Il espère ainsi obtenir un cadre de négociations où il pourra faire valoir les prérogatives qu’il avance en Syrie, concernant sa présence directe ou par proxys interposés au Nord syrien. Le prétexte de zone tampon où installer les millions de réfugiés syriens d’hier et d’aujourd’hui, avec l’aide financière d’états européens, nécessite un cadre d’accords pour lequel la Russie n’a à ce jour donné aucun quitus, encore moins le régime de Bachar.
Aucune source de paix ne peut jaillir de cette autre guerre en Syrie. Le Rojava lui, qui se bat et se battait hier pour la cohabitation démocratique et la reconnaissance des Peuples de Syrie, se retrouve pris aussi entre marteau et enclume, sommé de disparaître politiquement ou de choisir son camp, alors qu’aucune porte de sortie n’est ouverte.
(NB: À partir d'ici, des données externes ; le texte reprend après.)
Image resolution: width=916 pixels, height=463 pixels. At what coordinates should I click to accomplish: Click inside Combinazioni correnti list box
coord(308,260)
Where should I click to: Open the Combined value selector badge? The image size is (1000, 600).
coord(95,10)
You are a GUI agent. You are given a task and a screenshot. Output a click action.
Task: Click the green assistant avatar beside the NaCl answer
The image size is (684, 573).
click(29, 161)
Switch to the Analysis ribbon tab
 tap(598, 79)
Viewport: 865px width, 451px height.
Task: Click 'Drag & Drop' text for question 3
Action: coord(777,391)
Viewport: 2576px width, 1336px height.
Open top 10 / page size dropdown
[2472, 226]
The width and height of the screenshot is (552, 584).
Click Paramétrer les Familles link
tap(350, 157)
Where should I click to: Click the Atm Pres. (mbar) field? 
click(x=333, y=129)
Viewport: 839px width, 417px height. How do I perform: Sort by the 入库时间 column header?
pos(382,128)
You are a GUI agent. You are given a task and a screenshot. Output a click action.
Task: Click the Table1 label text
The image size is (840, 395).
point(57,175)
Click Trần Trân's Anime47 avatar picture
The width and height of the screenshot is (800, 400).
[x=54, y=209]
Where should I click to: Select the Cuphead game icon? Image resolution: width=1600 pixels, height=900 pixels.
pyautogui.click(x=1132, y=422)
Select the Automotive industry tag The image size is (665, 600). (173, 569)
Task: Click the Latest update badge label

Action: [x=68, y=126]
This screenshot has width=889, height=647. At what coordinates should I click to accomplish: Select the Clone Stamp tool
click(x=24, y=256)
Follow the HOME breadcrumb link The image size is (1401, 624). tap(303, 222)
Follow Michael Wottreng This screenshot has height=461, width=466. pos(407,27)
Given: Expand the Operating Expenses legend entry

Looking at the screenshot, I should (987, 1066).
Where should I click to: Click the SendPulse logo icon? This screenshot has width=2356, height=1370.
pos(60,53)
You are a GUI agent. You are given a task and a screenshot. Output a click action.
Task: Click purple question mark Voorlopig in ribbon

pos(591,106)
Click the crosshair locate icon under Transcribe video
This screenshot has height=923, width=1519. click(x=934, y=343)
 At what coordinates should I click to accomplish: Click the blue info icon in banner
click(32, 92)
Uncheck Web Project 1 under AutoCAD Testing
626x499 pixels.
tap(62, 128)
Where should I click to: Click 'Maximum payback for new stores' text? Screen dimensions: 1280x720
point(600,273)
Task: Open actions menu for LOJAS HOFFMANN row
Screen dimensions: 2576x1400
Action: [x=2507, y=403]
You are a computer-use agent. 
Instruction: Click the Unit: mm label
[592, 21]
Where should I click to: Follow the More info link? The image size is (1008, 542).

La menace, à nouveau brandie, va, soyons-en certains, renforcer aussi en Europe les idéologies xénophobes et identitaires. Et on peut même s’attendre de leur part à une croisade anti-Erdoğan.
Mise à jour 2 mars 2020
La Grèce annonce avoir refusé l’entrée à plus de 10 000 migrants à sa frontière avec la Turquie. Ces migrants se retrouvent sans ressources, dans le plus grand dénuement, entassés dans des no mans land. Ils ont été poussés par les autorités de Turquie ces dernières 48h00, qui a favorisé des passeurs pour les faire partir, ou même mis des moyens de transport en place. Vidéos et photographies sont abondamment diffusées par la presse du régime elle-même. Dans certaines villes des chasses aux réfugiés de longue date, “pour les faire fuir” et prendre leurs peu de biens, ont été organisées par les Loups Gris (ultra-nationalistes), liés au MHP, partie prenante du régime turc.